Hay muy pocos casos que explican el ascenso de un joven terrenal en sus inicios a un All-Star en el momento cúspide de su carrera. Por lógica, aquellos que nacen con un talento sobrenatural se imponen primero en el playground, luego en el college, luego en la Universidad y finalmente en el básquetbol profesional. El caso de Jordan es tan curioso como extraordinario, porque no hablamos de una figura: MJ ha sido el Dios de la NBA en su modernidad.
"Probablemente fue bueno lo que sucedió en aquel entonces", dijo Jordan al Chicago Tribune. "Me hizo sentir lo que significaba caer en la decepción. Me fortaleció".

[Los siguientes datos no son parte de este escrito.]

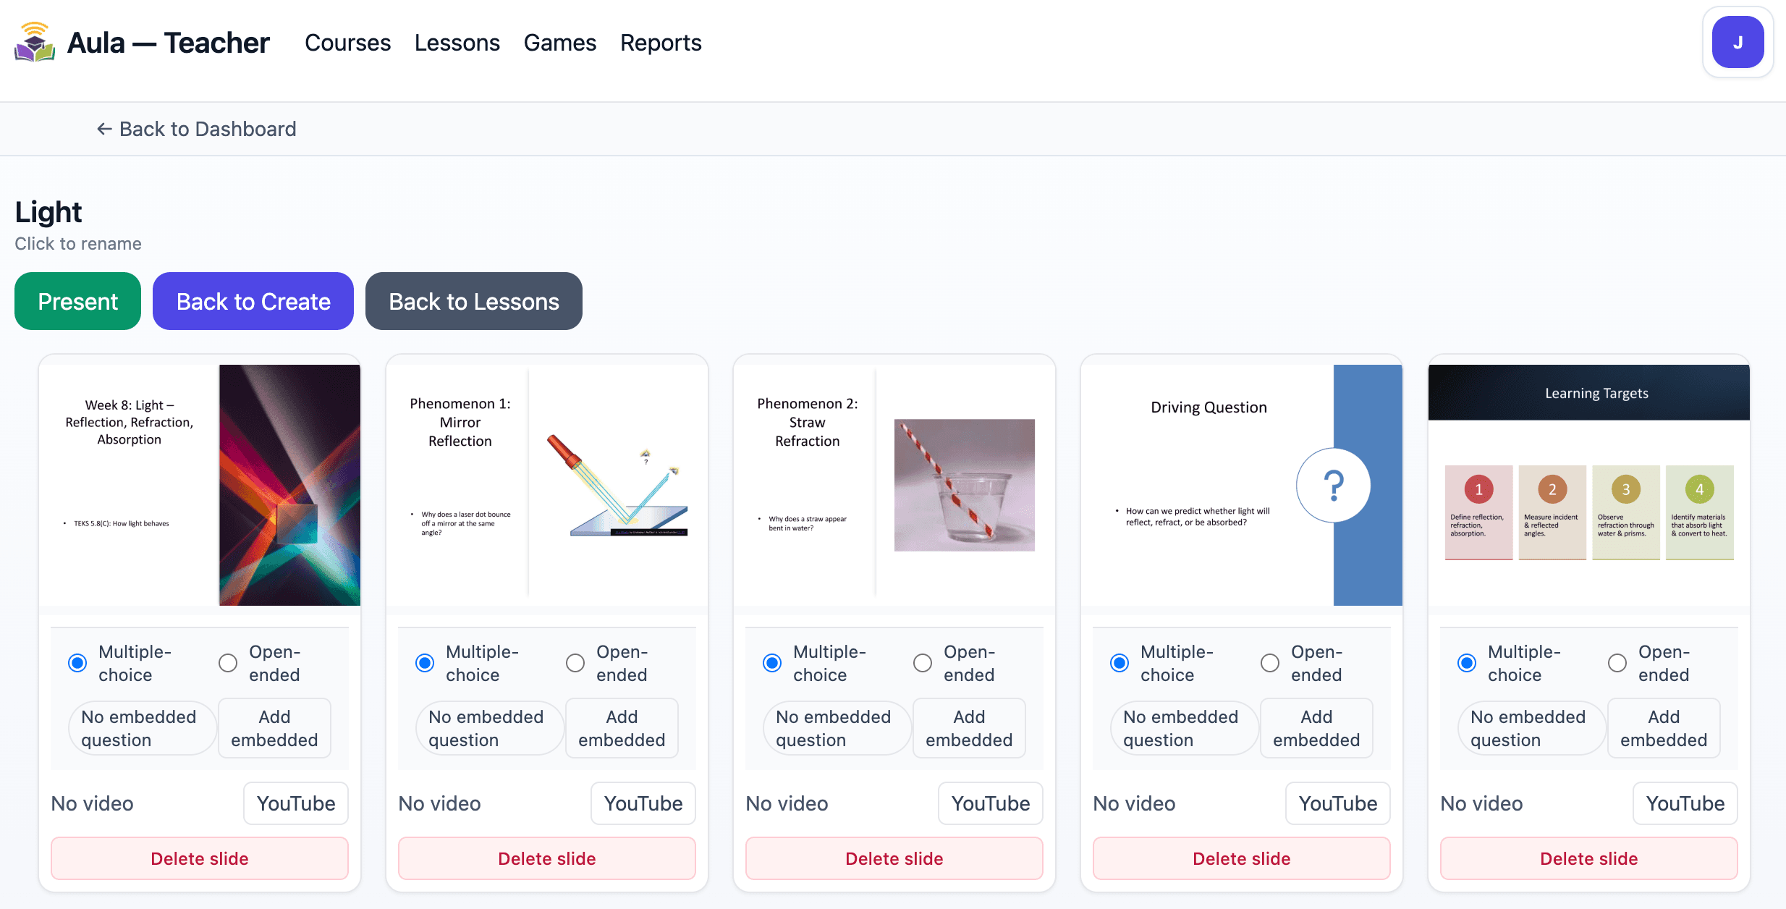Click the back arrow to Dashboard

pyautogui.click(x=103, y=128)
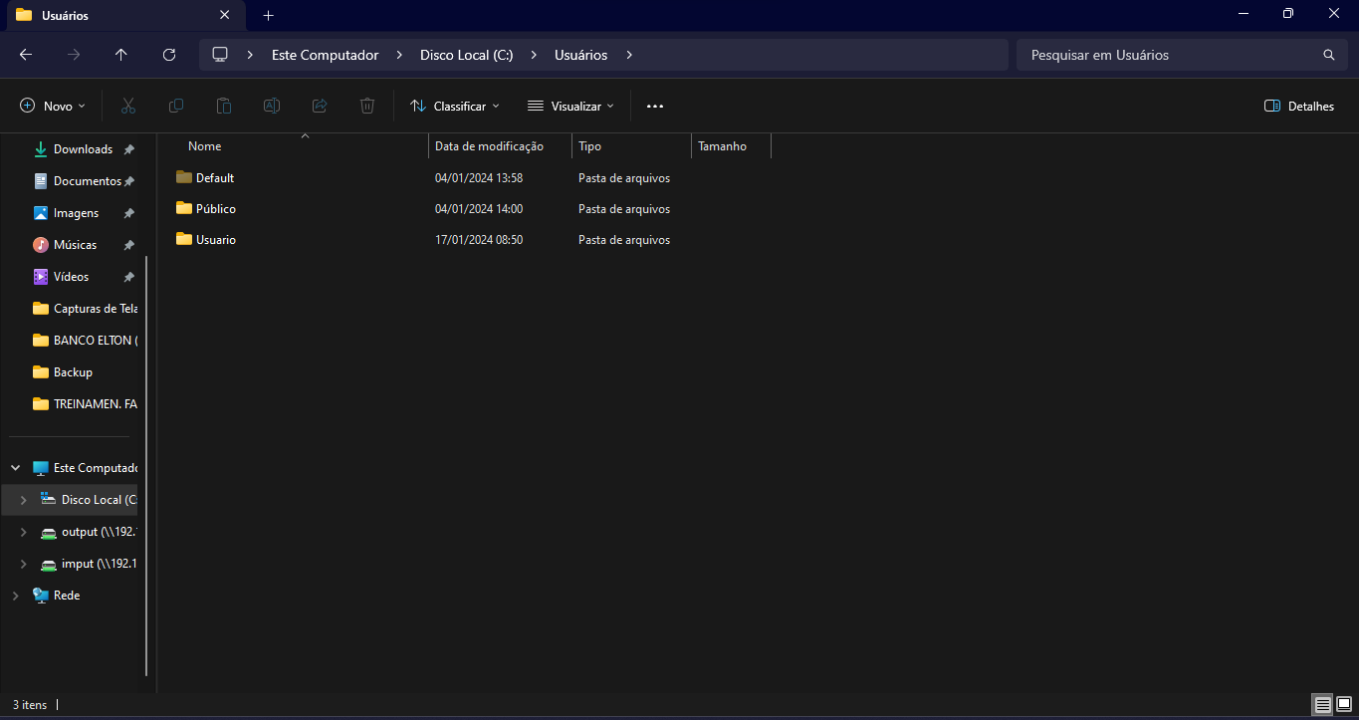Viewport: 1359px width, 720px height.
Task: Open the See more ellipsis menu
Action: (654, 106)
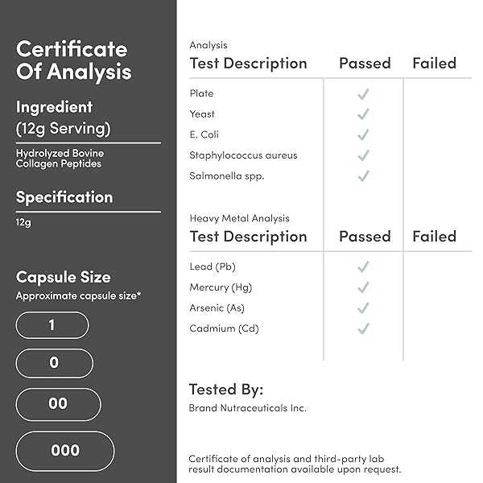This screenshot has width=483, height=483.
Task: Click the Staphylococcus aureus passed checkmark
Action: coord(364,155)
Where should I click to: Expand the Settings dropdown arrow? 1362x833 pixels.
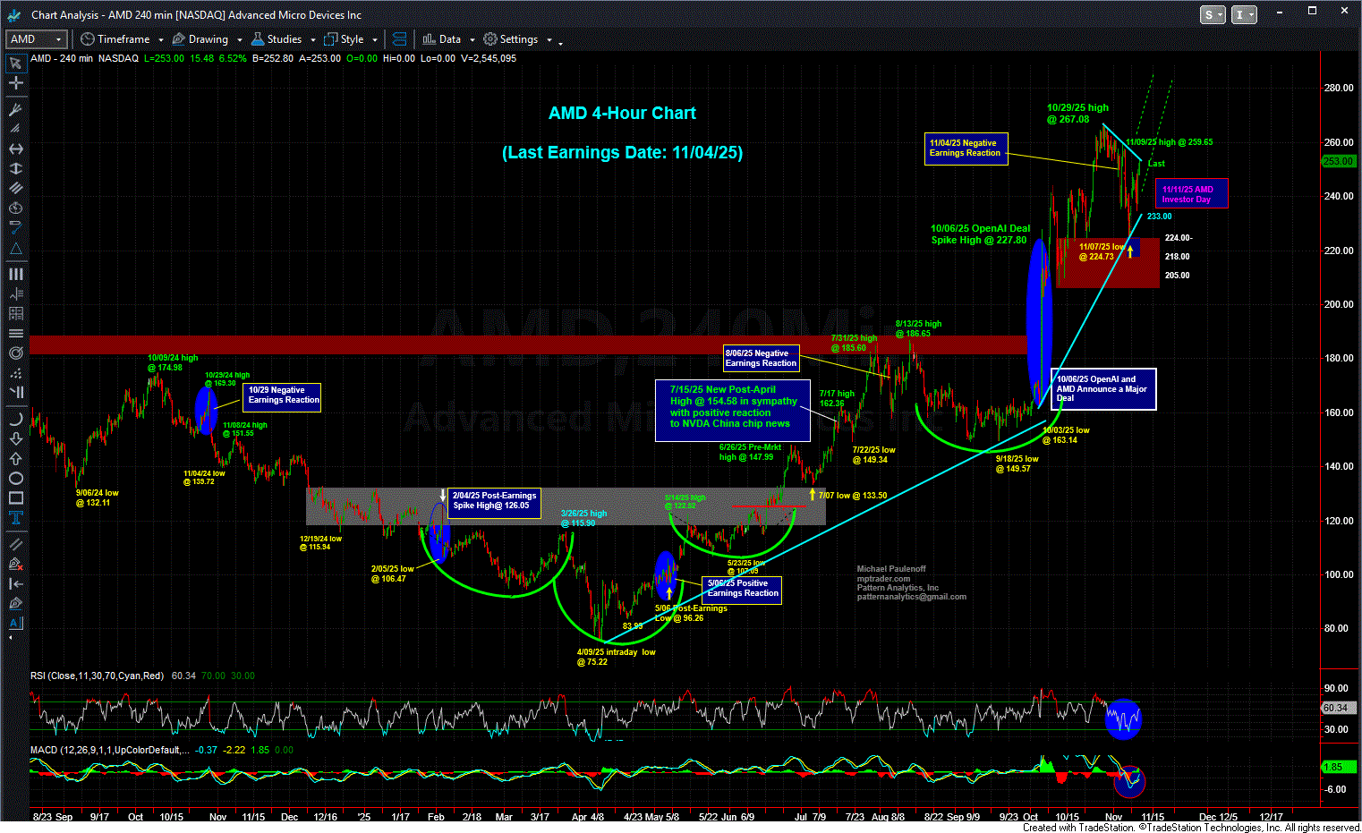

Años después, el público presente en el estadio, y el resto del mundo pegado a la pantalla del televisor, rugía al observar su chaqueta roja, sus pantalones cortos y su cuerpo prodigio pisando el parquet una, y otra, y otra vez más.
Llegarían los 63 puntos a los Boston Celtics, los seis campeonatos con los Bulls, los tiros de último segundo, el partido de la fiebre ante el Jazz, su paso por el Dream Team, los All-Star y miles de historias más.
Festejar el final, entonces, es comprender el inicio.
Alcanzar el éxito, en definitiva, es saber moldear la frustración para transformarla en algo superador.